Nonetheless, there seems to be no reference to Riquetti in the entire Marxian corpus – or, at least, none that I am aware of.

Notes

  1. Karl Marx, A Contribution to the Critique of Political Economy, in Karl Marx-Frederick Engels Collected Works [henceforth: MECW], vol. 29, International Publishers, New York, 1975-2004, p. 269 = Karl Marx, Zur Kritik der politischen Ökonomie, in Marx-Engels-Gesamtausgabe [henceforth: MEGA], vol. II/2, Dietz Verlag, Berlin, 1975-, p. 107.

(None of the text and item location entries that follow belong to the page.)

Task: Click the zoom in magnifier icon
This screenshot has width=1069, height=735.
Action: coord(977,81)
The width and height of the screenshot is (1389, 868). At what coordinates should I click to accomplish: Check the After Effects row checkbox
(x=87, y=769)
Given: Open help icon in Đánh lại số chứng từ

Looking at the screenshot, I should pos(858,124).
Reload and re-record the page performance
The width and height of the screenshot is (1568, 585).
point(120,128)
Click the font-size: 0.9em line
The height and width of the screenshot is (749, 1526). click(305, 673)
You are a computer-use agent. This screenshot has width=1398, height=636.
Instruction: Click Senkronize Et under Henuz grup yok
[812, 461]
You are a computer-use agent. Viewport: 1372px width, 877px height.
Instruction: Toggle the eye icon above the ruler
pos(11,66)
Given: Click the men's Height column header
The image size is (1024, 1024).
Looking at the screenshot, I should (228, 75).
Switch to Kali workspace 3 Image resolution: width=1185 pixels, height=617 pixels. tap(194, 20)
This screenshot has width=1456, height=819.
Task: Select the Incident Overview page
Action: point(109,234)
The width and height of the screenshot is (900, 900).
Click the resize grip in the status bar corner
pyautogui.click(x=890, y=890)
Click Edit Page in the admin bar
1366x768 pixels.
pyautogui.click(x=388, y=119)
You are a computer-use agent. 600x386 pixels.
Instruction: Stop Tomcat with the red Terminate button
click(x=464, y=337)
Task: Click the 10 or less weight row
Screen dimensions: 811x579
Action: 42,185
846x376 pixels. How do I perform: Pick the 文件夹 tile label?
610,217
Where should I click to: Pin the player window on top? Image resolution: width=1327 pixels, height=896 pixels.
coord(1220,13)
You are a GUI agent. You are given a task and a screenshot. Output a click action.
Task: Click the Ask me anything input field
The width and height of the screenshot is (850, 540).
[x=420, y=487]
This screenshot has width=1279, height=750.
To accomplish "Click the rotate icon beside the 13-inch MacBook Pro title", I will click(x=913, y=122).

  2. Karl Marx, Capital. A Critique of Political Economy, Volume I, in MECW, vol. 35, International Publishers, New York, 1975-2004, p. 45 = Karl Marx, Das Kapital. Kritik der politischen Ökonomie, Erster Band, in MEGA, vol. II/5, p. 17 (the phrase is repeated in the subsequent editions, see MEGA: vol. II/6, p. 69 [1872]; vol. II/8, p. 63 [1883]; vol. II/10, p. 37 [1890]).
  3. L.D.H. [presumably L’Ami des Hommes, pseudonym of Victor Riquetti de Mirabeau], La Science, ou Les Droits et les Devoirs de l’Homme, François Grasset & Co, Lausanne, 1774, p. 76.